Type: | Package |
Title: | Bayesian Change Point Detection for High-Dimensional Data |
Version: | 1.0.0 |
Maintainer: | JaeHoon Kim <jhkimstat@gmail.com> |
Description: | Functions implementing change point detection methods using the maximum pairwise Bayes factor approach. Additionally, the package includes tools for generating simulated datasets for comparing and evaluating change point detection techniques. |
License: | GPL-3 |
Encoding: | UTF-8 |
URL: | https://github.com/JaeHoonKim98/hdbcp |
BugReports: | https://github.com/JaeHoonKim98/hdbcp/issues |
RoxygenNote: | 7.3.2 |
Imports: | Rcpp, stats, dplyr |
LinkingTo: | Rcpp, RcppArmadillo |
NeedsCompilation: | yes |
Packaged: | 2024-11-19 03:35:23 UTC; jhkim |
Author: | JaeHoon Kim [aut, cre], KyoungJae Lee [aut, ths] |
Repository: | CRAN |
Date/Publication: | 2024-11-19 03:50:02 UTC |
Generate Simulated Datasets with Change Points in Covariance Matrix
Description
This function generates simulated datasets that include change points in the covariance matrix for change point detection.
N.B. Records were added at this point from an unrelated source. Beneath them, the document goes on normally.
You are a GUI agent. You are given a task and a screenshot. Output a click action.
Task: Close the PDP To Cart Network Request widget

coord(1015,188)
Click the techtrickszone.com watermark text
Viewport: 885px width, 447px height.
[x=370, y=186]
Users can specify various parameters to control the dataset size, dimension, size of signal, and change point locations. The generated datasets include datasets with and without change points, allowing for comparisons in simulation studies.
Usage
generate_cov_datasets(
n,
p,
signal_size,
sparse = TRUE,
single_point = round(n/2),
multiple_points = c(round(n/4), round(2 * n/4), round(3 * n/4)),
type = c(1, 2, 3, 4, 5)
)
Arguments
n |
Number of observations to generate. |
p |
Number of features or dimensions for each observation. |
signal_size |
Magnitude of the signal applied at change points. |
sparse |
Determines if a sparse covariance structure is used (default is TRUE). |
single_point |
Location of a single change point in the dataset (default is n/2). |
multiple_points |
Locations of multiple change points within the dataset (default is quartiles of n). |
type |
Integer vector specifying the type of dataset to return. Options are as follows: - 1: No change points (H0 data) - 2: Single change point with rare signals - 3: Single change point with many signals - 4: Multiple change points with rare signals - 5: Multiple change points with many signals |
Value
A 3D array containing the generated datasets. Each slice represents a different dataset type.
Examples
# Generate a default dataset
datasets <- generate_cov_datasets(100, 50, 1)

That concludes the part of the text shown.